Removing Empty Object Properties

by Nov 28, 2012

Objects hold a lot of information and often, properties can also have null values. To reduce an object to only those properties that actually have a value, you can convert the object into a hash table and remove all empty properties, then turn the hash table back into an object. This also gives you the opportunity of sorting object property names.

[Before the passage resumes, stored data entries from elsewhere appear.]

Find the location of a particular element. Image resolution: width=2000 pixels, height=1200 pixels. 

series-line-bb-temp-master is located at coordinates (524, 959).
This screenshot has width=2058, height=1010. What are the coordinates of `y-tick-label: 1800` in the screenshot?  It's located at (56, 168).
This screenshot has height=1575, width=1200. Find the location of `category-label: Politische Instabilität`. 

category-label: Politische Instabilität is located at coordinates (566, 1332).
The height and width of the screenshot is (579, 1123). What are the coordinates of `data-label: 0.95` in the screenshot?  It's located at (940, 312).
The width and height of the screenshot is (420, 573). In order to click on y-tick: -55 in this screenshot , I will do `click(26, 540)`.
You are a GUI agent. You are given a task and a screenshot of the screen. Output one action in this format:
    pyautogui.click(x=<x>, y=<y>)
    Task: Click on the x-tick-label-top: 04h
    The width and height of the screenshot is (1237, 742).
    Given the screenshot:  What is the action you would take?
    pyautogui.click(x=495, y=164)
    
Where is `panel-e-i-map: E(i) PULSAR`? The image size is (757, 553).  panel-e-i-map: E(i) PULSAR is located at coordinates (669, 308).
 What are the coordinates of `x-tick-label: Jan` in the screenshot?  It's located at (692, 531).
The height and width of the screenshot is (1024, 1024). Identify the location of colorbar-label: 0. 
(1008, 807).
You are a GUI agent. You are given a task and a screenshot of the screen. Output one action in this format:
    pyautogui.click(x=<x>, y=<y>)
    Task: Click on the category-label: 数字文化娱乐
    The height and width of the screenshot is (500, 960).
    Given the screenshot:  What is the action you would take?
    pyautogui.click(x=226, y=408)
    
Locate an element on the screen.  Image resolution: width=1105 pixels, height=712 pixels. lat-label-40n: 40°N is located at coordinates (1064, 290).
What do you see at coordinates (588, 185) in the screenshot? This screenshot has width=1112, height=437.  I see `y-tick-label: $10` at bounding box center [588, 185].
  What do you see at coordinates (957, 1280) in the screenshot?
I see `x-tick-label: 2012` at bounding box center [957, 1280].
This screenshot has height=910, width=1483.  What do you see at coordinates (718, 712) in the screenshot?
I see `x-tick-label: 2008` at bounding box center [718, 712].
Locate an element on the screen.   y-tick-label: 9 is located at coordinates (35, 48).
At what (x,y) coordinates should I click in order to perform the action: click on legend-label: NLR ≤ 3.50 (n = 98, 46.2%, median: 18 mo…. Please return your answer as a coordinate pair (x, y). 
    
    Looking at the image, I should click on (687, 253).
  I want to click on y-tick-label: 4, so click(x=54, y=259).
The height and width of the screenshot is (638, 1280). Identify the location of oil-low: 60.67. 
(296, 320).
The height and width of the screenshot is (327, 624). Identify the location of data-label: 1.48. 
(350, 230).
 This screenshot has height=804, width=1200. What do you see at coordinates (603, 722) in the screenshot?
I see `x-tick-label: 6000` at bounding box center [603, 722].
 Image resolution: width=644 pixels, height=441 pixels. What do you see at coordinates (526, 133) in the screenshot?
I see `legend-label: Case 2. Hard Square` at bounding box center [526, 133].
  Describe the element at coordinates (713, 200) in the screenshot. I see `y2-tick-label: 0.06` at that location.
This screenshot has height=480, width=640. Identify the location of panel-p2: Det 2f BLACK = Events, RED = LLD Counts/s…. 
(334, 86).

This example will read BIOS information from the WMI and then return an object stripped of all empty properties. The code requires PowerShell 3.0:

$bios = Get-WmiObject -Class Win32_BIOS
$hashtable = $bios |
Get-Member -MemberType *Property |
Select-Object -ExpandProperty Name |
Sort-Object |
ForEach-Object -Begin { 
  [System.Collections.Specialized.OrderedDictionary]$rv=@{} 
  } -process {
  if ($bios.$_ -eq $null)
  {
    Write-Warning "Removing empty property $_"
  }
  else
  {
    $rv.$_ = $bios.$_
  }
} -end {$rv}
$biosNew = New-Object PSObject
$biosNew | Add-Member ($hashtable) -ErrorAction SilentlyContinue

$biosNew 

Note the use of the System.Collections.Specialized.OrderedDictionary type: it creates a special ordered hash table. Regular hash tables do not keep a specific order in their keys.